### [Task goal]
Echo the following lines back word for word, every one of them from first to last.

Stored items:
+++++
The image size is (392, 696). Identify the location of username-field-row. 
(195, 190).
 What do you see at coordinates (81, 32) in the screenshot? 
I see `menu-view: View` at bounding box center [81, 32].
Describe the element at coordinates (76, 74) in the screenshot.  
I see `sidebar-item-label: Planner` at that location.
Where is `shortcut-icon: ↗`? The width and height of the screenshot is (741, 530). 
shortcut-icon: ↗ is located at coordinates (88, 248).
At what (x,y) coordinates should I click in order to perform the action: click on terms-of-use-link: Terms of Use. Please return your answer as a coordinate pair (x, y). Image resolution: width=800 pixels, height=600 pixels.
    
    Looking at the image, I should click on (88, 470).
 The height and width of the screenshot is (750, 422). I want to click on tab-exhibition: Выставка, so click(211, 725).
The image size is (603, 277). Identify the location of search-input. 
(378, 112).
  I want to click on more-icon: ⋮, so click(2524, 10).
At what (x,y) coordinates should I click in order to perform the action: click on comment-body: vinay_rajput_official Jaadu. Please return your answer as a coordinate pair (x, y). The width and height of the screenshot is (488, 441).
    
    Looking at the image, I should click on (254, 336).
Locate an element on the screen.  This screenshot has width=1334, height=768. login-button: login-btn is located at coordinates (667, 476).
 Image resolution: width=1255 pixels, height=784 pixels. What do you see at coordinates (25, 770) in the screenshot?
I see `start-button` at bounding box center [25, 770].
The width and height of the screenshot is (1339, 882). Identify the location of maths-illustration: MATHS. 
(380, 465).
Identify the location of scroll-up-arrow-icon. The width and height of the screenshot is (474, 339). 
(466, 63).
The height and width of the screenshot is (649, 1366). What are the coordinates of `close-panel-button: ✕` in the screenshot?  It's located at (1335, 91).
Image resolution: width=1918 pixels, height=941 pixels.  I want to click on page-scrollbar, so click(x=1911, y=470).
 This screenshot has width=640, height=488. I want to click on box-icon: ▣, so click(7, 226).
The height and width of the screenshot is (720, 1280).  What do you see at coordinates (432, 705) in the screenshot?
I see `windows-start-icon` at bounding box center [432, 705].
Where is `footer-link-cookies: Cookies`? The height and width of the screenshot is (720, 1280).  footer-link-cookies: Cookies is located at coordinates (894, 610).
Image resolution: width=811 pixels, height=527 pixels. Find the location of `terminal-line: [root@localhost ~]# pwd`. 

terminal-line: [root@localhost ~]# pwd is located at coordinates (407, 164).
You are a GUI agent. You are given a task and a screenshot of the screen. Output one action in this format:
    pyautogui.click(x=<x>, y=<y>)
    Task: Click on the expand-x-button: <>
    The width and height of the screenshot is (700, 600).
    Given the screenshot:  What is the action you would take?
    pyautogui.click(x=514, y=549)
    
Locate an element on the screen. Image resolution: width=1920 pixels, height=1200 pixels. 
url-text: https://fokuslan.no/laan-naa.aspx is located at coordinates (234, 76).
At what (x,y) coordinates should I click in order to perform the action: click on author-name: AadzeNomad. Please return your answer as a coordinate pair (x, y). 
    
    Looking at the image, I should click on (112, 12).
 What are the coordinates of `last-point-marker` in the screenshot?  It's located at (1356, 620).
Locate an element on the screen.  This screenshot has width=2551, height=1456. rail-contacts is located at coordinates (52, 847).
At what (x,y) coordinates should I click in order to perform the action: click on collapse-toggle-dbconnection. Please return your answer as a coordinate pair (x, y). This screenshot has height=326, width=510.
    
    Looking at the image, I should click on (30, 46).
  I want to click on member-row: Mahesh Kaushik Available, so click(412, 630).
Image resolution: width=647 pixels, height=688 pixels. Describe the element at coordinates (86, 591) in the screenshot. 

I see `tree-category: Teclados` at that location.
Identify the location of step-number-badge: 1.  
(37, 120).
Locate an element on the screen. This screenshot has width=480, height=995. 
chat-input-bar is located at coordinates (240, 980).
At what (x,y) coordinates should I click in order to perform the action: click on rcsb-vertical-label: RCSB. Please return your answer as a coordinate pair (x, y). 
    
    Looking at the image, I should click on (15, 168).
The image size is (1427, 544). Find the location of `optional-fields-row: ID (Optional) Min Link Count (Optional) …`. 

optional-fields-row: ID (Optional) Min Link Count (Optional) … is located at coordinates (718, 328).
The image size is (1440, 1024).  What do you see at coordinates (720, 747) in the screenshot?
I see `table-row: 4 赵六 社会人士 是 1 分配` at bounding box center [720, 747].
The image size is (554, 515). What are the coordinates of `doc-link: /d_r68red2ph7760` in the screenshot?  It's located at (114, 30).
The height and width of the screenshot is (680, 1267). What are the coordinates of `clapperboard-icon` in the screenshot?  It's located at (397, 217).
+++++
### [Solution]
The image size is (392, 696). Identify the location of username-field-row. 
(195, 190).
 What do you see at coordinates (81, 32) in the screenshot? 
I see `menu-view: View` at bounding box center [81, 32].
Describe the element at coordinates (76, 74) in the screenshot.  
I see `sidebar-item-label: Planner` at that location.
Where is `shortcut-icon: ↗`? The width and height of the screenshot is (741, 530). 
shortcut-icon: ↗ is located at coordinates (88, 248).
At what (x,y) coordinates should I click in order to perform the action: click on terms-of-use-link: Terms of Use. Please return your answer as a coordinate pair (x, y). Image resolution: width=800 pixels, height=600 pixels.
    
    Looking at the image, I should click on (88, 470).
 The height and width of the screenshot is (750, 422). I want to click on tab-exhibition: Выставка, so click(211, 725).
The image size is (603, 277). Identify the location of search-input. 
(378, 112).
  I want to click on more-icon: ⋮, so click(2524, 10).
At what (x,y) coordinates should I click in order to perform the action: click on comment-body: vinay_rajput_official Jaadu. Please return your answer as a coordinate pair (x, y). The width and height of the screenshot is (488, 441).
    
    Looking at the image, I should click on (254, 336).
Locate an element on the screen.  This screenshot has width=1334, height=768. login-button: login-btn is located at coordinates (667, 476).
 Image resolution: width=1255 pixels, height=784 pixels. What do you see at coordinates (25, 770) in the screenshot?
I see `start-button` at bounding box center [25, 770].
The width and height of the screenshot is (1339, 882). Identify the location of maths-illustration: MATHS. 
(380, 465).
Identify the location of scroll-up-arrow-icon. The width and height of the screenshot is (474, 339). 
(466, 63).
The height and width of the screenshot is (649, 1366). What are the coordinates of `close-panel-button: ✕` in the screenshot?  It's located at (1335, 91).
Image resolution: width=1918 pixels, height=941 pixels.  I want to click on page-scrollbar, so click(x=1911, y=470).
 This screenshot has width=640, height=488. I want to click on box-icon: ▣, so click(7, 226).
The height and width of the screenshot is (720, 1280).  What do you see at coordinates (432, 705) in the screenshot?
I see `windows-start-icon` at bounding box center [432, 705].
Where is `footer-link-cookies: Cookies`? The height and width of the screenshot is (720, 1280).  footer-link-cookies: Cookies is located at coordinates (894, 610).
Image resolution: width=811 pixels, height=527 pixels. Find the location of `terminal-line: [root@localhost ~]# pwd`. 

terminal-line: [root@localhost ~]# pwd is located at coordinates (407, 164).
You are a GUI agent. You are given a task and a screenshot of the screen. Output one action in this format:
    pyautogui.click(x=<x>, y=<y>)
    Task: Click on the expand-x-button: <>
    The width and height of the screenshot is (700, 600).
    Given the screenshot:  What is the action you would take?
    pyautogui.click(x=514, y=549)
    
Locate an element on the screen. Image resolution: width=1920 pixels, height=1200 pixels. 
url-text: https://fokuslan.no/laan-naa.aspx is located at coordinates (234, 76).
At what (x,y) coordinates should I click in order to perform the action: click on author-name: AadzeNomad. Please return your answer as a coordinate pair (x, y). 
    
    Looking at the image, I should click on (112, 12).
 What are the coordinates of `last-point-marker` in the screenshot?  It's located at (1356, 620).
Locate an element on the screen.  This screenshot has width=2551, height=1456. rail-contacts is located at coordinates (52, 847).
At what (x,y) coordinates should I click in order to perform the action: click on collapse-toggle-dbconnection. Please return your answer as a coordinate pair (x, y). This screenshot has height=326, width=510.
    
    Looking at the image, I should click on (30, 46).
  I want to click on member-row: Mahesh Kaushik Available, so click(412, 630).
Image resolution: width=647 pixels, height=688 pixels. Describe the element at coordinates (86, 591) in the screenshot. 

I see `tree-category: Teclados` at that location.
Identify the location of step-number-badge: 1.  
(37, 120).
Locate an element on the screen. This screenshot has width=480, height=995. 
chat-input-bar is located at coordinates (240, 980).
At what (x,y) coordinates should I click in order to perform the action: click on rcsb-vertical-label: RCSB. Please return your answer as a coordinate pair (x, y). 
    
    Looking at the image, I should click on (15, 168).
The image size is (1427, 544). Find the location of `optional-fields-row: ID (Optional) Min Link Count (Optional) …`. 

optional-fields-row: ID (Optional) Min Link Count (Optional) … is located at coordinates (718, 328).
The image size is (1440, 1024).  What do you see at coordinates (720, 747) in the screenshot?
I see `table-row: 4 赵六 社会人士 是 1 分配` at bounding box center [720, 747].
The image size is (554, 515). What are the coordinates of `doc-link: /d_r68red2ph7760` in the screenshot?  It's located at (114, 30).
The height and width of the screenshot is (680, 1267). What are the coordinates of `clapperboard-icon` in the screenshot?  It's located at (397, 217).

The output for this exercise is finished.